◆ DOCUMENT SEGMENT:
Facebook recently changed its algorithms to steer focus away from explicitly political content, but now that alteration is laying waste to conservative and liberal outlets.

Conservative pundit Deneen Borelli laid into Facebook last week, telling her followers on July 9 that the company’s bias against conservatives cost her a job. In fact, she is holding CEO Mark Zuckerberg chiefly responsible after BlazeTV cancelled her Facebook show, “Here’s the Deal.”

“And Mark, I hold you responsible for the high-tech lynching of my job,” Borelli, a black conservative who gained a large following during her run, said in her final video on July 9, which received more than 374,000 views as of the posting of this article. Reports appear to show that Facebook’s algorithm shift is suppressing content across all platforms.


A BlazeTV representative confirmed to the Daily Caller News Foundation that her show was cancelled due to a lack of viewership. (RELATED: Conservatives Say Facebook Is Suppressing Much Of Their Content. Here’s What Experts Say)

“My videos were not clickbait. I didn’t engage in over-the-top antics to get attention. I wasn’t shrill, and my videos were not challenged by a fact-check organization,” Borelli added. She told the DCNF she started seeing her content crater after she spoke at the Conservative Political Action Conference (CPAC) in late-February.

“It is obvious Facebook is a liberal platform and my first thought was that it was the company that was trying to silence my speech,” Borelli told the DCNF, echoing a common criticism conservatives level against big tech companies. “One thing that has to be noted is that I am a prominent, female, black conservative.”

She added: “The left does not want my message to get out and to resonate, especially with black voters who may be open-minded to hearing what I have to say, or women who may be open to what I have to say.” Borelli’s husband, Tom Borelli, echoed much of his wife’s position in an interview with the DCNF.

“A good video in the old days would get 30,000 views in an hour. Now we are getting that in a day,” said Tom Borelli, a contributor at the Conservative Review, which merged with Blaze in 2018. “Something is going on with Facebook. We have not seen the kind of dropoffs like we have with Facebook on Twitter, so there is something specific about Facebook.”

A screencap of plot points of Deneen Borelli’s daily Facebook likes following CPAC is pictured. (Image courtesy of Emily William)

A screencap of plot points data scientist Emily William made of Deneen Borelli’s daily Facebook likes following CPAC is pictured. (Image courtesy of Emily William)

Deneen Borelli’s engagements plummeted between Dec. 29, 2018 and April 20, 2019, according to data scientist Emily Williams, who conducted a detailed analysis of “Here’s the Deal’s” content on behalf of the DCNF. Her measurements showed a marked decrease in circulation during Deneen Borelli’s Feb. 28 appearance at CPAC.

Williams’ linear regression analysis examined Deneen Borelli’s total “likes” as a function of the variables “time” and “pre or during/post CPAC.” To investigate the possibility of difference between the two sections’ slopes — before and after CPAC — she also included an interaction term between “time” and “pre or during/post CPAC.” The BlazeTV provided data on Deneen Borelli’s show, which Williams then analyzed.

◆ SOURCE EXCERPT:
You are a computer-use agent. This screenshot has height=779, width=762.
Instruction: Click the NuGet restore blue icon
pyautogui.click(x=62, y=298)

◆ PROMPT A:
Copy the part of the article on Deneen Borelli's cancelled show that runs from "Conservative pundit Deneen" to "across all platforms.".
◆ PROMPT B:
In the article on Deneen Borelli's cancelled show, what reason did a BlazeTV representative give for cancelling her show?
◆ PROMPT C:
Shorten the paragraph beginning "Deneen Borelli's engagements plummeted" in the article on Deneen Borelli's cancelled show, keeping its main facts.
The listing has no connection to the article on Deneen Borelli's cancelled show.

◆ WRITTEN ANSWER A:
Conservative pundit Deneen Borelli laid into Facebook last week, telling her followers on July 9 that the company’s bias against conservatives cost her a job. In fact, she is holding CEO Mark Zuckerberg chiefly responsible after BlazeTV cancelled her Facebook show, “Here’s the Deal.”

“And Mark, I hold you responsible for the high-tech lynching of my job,” Borelli, a black conservative who gained a large following during her run, said in her final video on July 9, which received more than 374,000 views as of the posting of this article. Reports appear to show that Facebook’s algorithm shift is suppressing content across all platforms.

◆ WRITTEN ANSWER B:
A lack of viewership.

◆ WRITTEN ANSWER C:
Data scientist Emily Williams analyzed "Here's the Deal" content for the DCNF. She found that Deneen Borelli's engagements fell sharply between Dec. 29, 2018 and April 20, 2019, with a marked drop in circulation during her Feb. 28 CPAC appearance.